If nothing else, this assault on decency by the Israeli government was clearly intended to derail the peace talks that President Barack Obama has encouraged. But instead of calling Israel on its savagery, the United States is virtually alone in the world in its embarrassingly mild rebuke. The politicians cave so shamelessly because they know that media will be obsequiously tolerant of such immoral equivocation.
The last time I wrote about Israel and Gaza, the San Francisco Chronicle suddenly decided to stop running my weekly column. No great hardship—I have other outlets—but I would be lying if I denied the apprehension I feel every time I dare write critically about Israel and brace myself for the charge that I am yet another “self-hating Jew.” A charge certain to be leveled against even Hedy Epstein, the 85-year-old Holocaust survivor who at last report was attempting to board yet another aid boat, the Rachel Corrie, named after a heroic American protester who was bulldozed to death by Israelis in 2003.
The first time I encountered that bewildering criticism of Jews who dare to be morally consistent—despite that being our historical obligation—was when I was an editor at Ramparts and nearly bankrupted the magazine in attempting to cover the Six-Day War, during which Israel grabbed control of Gaza and the West Bank. We had assigned the legendary journalist I.F. Stone to write about the war, thinking it a wise choice, given that he had accompanied the first boats of Jewish displaced persons from World War II traveling to found the state of Israel. Back then he celebrated that quest: “These Jews want the right to live as a people, to build as a people, to make their contribution to the world as a people. Are their national aspirations any less worthy of respect than those of any other oppressed people?”
But then he wrote after the Six-Day War that he felt compelled to deal also with the oppression of the Palestinians and their desire for a home. His report was balanced and fair, which of course was a problem to some of the Ramparts investors who strongly favored honest journalism on every subject except Israel.
I upset them further by traveling to Egypt and Israel at the end of the Six-Day War and visited newly occupied Gaza, where I questioned the assertion of top officials, including Moshe Dayan, that they would bring freedom to the Palestinians there that the previous Egyptian and Jordanian occupiers had denied. It never happened, because the intentions of occupiers to improve the lot of the conquered become moot if the occupiers insist on continuing their reign of power. How easy it is to forget that the Palestinians were not the ones who attacked Israel at the time of the Six-Day War. On the contrary, it was their previous overlords, Egypt and Jordan, with which Israel has long since had relatively good relations. An accommodation of occupiers made above the head of the occupied.
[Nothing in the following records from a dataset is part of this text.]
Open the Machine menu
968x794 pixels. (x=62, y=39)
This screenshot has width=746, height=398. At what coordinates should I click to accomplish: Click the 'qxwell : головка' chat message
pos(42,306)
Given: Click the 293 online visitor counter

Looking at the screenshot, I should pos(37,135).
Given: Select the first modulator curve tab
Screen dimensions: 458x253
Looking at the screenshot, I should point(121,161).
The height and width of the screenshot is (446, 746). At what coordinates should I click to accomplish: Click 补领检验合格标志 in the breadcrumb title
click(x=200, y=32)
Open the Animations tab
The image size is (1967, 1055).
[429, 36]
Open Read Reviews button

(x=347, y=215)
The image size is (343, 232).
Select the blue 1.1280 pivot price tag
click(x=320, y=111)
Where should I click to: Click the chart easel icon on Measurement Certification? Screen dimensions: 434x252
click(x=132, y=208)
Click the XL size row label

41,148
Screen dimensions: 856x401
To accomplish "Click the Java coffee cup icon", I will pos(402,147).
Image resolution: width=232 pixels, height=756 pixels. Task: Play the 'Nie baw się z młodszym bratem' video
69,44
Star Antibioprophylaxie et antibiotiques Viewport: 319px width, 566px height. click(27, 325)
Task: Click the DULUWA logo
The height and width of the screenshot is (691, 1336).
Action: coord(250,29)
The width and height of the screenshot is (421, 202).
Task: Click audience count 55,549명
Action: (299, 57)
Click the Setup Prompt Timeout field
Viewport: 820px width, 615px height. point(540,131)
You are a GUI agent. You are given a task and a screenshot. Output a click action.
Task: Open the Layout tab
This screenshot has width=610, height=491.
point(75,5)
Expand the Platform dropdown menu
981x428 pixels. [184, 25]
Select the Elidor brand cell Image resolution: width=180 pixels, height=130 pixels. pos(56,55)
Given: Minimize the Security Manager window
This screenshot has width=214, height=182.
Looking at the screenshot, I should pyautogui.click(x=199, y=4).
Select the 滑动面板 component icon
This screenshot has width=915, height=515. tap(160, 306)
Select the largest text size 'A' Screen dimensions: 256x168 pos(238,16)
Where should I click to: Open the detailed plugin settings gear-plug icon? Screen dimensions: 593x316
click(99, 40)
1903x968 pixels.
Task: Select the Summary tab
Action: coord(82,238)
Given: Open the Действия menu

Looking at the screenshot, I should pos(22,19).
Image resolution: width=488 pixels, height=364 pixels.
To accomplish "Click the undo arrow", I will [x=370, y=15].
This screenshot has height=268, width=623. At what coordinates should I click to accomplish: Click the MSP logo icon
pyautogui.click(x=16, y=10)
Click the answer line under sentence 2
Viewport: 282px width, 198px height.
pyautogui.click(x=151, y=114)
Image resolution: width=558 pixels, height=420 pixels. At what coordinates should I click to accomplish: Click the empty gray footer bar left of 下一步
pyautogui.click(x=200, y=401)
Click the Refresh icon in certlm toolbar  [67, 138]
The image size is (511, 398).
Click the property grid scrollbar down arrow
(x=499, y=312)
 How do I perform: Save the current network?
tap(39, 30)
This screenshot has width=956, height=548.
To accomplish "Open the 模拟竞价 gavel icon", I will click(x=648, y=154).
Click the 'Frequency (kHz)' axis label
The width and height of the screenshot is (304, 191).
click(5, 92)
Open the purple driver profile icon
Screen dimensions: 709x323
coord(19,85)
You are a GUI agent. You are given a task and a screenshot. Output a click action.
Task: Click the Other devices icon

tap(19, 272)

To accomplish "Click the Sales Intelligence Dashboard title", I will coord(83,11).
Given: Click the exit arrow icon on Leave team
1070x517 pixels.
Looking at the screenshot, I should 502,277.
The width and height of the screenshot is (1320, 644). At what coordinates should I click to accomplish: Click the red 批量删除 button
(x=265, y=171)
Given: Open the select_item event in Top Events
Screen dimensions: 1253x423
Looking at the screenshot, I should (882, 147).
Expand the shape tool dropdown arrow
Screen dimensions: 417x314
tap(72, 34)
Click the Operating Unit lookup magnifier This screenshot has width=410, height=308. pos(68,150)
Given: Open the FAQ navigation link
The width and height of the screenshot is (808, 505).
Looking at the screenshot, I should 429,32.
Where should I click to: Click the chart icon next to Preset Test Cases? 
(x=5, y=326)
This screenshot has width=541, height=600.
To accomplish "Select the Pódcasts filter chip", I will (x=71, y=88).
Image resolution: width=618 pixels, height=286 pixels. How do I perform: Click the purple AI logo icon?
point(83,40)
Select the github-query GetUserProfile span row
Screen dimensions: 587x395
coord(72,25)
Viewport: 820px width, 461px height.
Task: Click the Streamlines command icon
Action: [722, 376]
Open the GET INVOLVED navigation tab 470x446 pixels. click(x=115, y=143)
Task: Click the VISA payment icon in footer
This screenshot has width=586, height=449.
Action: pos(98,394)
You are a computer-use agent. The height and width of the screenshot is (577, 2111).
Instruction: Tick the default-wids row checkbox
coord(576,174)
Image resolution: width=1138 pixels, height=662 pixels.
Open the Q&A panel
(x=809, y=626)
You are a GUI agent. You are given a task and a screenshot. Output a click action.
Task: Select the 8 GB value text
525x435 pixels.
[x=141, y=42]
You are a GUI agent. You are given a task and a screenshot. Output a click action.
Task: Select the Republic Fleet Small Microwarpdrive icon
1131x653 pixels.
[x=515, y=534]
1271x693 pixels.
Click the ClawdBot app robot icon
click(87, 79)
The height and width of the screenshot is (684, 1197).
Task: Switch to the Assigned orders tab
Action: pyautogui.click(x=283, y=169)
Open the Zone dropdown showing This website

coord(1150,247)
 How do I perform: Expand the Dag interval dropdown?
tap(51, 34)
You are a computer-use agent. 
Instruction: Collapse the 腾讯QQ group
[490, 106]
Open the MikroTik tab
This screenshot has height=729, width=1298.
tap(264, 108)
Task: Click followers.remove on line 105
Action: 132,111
There is no such thing as a morally acceptable occupation, and as the oppressed resist they will become more violent in their desperation. In turn the occupiers will show their true colors as oppressors. As the great Israeli writer Amos Oz wrote in Tuesday’s New York Times, “…ever since the Six-Day war in 1967, Israel has been fixated on military force.” He excoriates the prevailing Israeli view “that the Palestinian problem can be crushed instead of solved.” That is the essence of the problem and the solution: end the crushing occupation and begin to solve the problem of providing the Palestinians, as well as the Jews, with a viable homeland.